1

I'm using "decompose" in a figurative sense here.

I have a simple regression model: y = b + b1x1 + b2x2 + e

The "e" term is the residual and "b" the intercept.

I want to show the contribution of x1 (and also x2) toward y

For the contribution of x1 I remove x2 by setting it to zero. That yields: y|x1 = b + b1x1

For x2 then: y|x2 = b + b2x2

The problem is that these two contributions do not sum to the modeled y values as the intercept is double-counted: y|x1 + y|x2 = 2b + b1x1 + b2x2 != y

When I force the regression thru the origin it works fine and there are solid physical reasons to do so but I am looking for a more elegant way to do this?

Comments to answers here (I can't add comments below for some reason):

To Peter, yes, that is it. Imagine a stacked bar chart. I want my bar chart to have 3 components, the amount of y determined by x1, the amount of y determined by x2, and the residual.

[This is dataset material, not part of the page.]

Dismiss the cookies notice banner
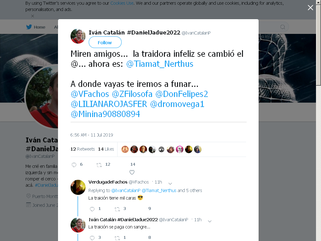This screenshot has height=241, width=321. pos(33,16)

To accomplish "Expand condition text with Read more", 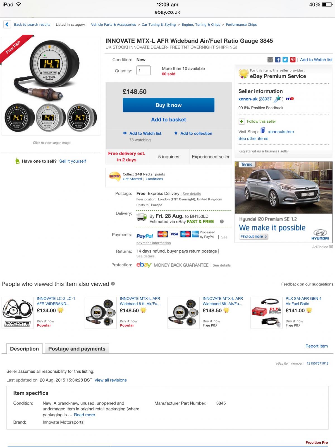I will click(x=84, y=415).
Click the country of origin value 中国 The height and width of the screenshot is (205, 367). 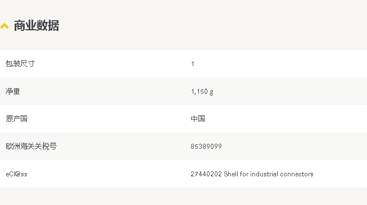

These should add up to the raw data.

David
  • 11
  • 1
  • 3
  • If you set e.g. $x_2$ to 0 then $b_1$ is only the contribution of $x_1$ when $x_2 = 0$. Is that what you want? – Peter Flom Nov 21 '13 at 20:22
  • This is not the right approach. Use instead the "matching" method described at http://stats.stackexchange.com/a/46508. Equivalently, perform multiple regression. Note that in any event the "contributions" of the factors are not additive unless all factors are orthogonal. – whuber Nov 21 '13 at 21:08
  • Yes, just use simple algebra to isolate that extra intercept, the answer should not be equal to $y$, but $y + \beta_0$. In a way, you're adding two regression planes on top of each other without noticing that the "height" of the regression planes was double counted. In other words, if you subtract the intercept from the sum of $y|x_1 + y|x_2$, you should be able to recover $\hat{y}$. Notice that it will not be equal to $y$, cause you haven't added the error term back to either side. – Penguin_Knight Nov 21 '13 at 21:12

2 Answers2

2

In the regression specification

$$y = b_0 + b_1x_1 + b_2x_2 + u$$

1) The constant term, even if it does not emerge from the theoretical model behind the regression specification, captures the possibly non-zero mean of the error term. This means that we know that in all likelihood there are other factors that affect $y$ -we just hope that they do not co-vary with $x_1$ and/or $x_2$ (and in the last 20 years I have seen perhaps one regression where the constant term appeared not to be statistically highly significant, thus re-enforcing the "wisdom" of including it in the regression "no matter what").

2)If these two regressors are correlated, then by eliminating the one in trying to capture the "pure" effect of the other, you accomplish the exact opposite: the coefficient estimate of the remaining regressor will come from a biased estimator and so it will have a higher probability of being misleading (this is the textbook standard case of "omitted variables" bias). On the contrary if both are included, you are closer to estimate "better" the marginal effect of each regressor (the coefficient) and hence its total contribution.

3) Finally, note that in the "addition" you attempt, you add two conditional values, that are conditional on different sets, and you add them unweighted. Most certainly they don't end up being equal to the unconditional quantity (analogously, think that if, say you have a Bernoulli r.v. $c=\{0,1\}$, then $P(Z\mid c=1) + P(Z\mid c=0) \neq P(Z)$).

Scortchi - Reinstate Monica
  • 27,560
  • 8
  • 81
  • 248
Alecos Papadopoulos
  • 52,923
  • 5
  • 131
  • 241
1

If you want x1's contribution, you don't just put x2 as zero but every other unexplained variable influencing Y. This will result in b = 0, as it is the unexplained part of Y. So, for x1 contribution, Y= b1 x1 for x2 contribution, Y= b2 x2 and for everything else, Y= b. Hope it helps...

Vamsi
  • 111
  • 1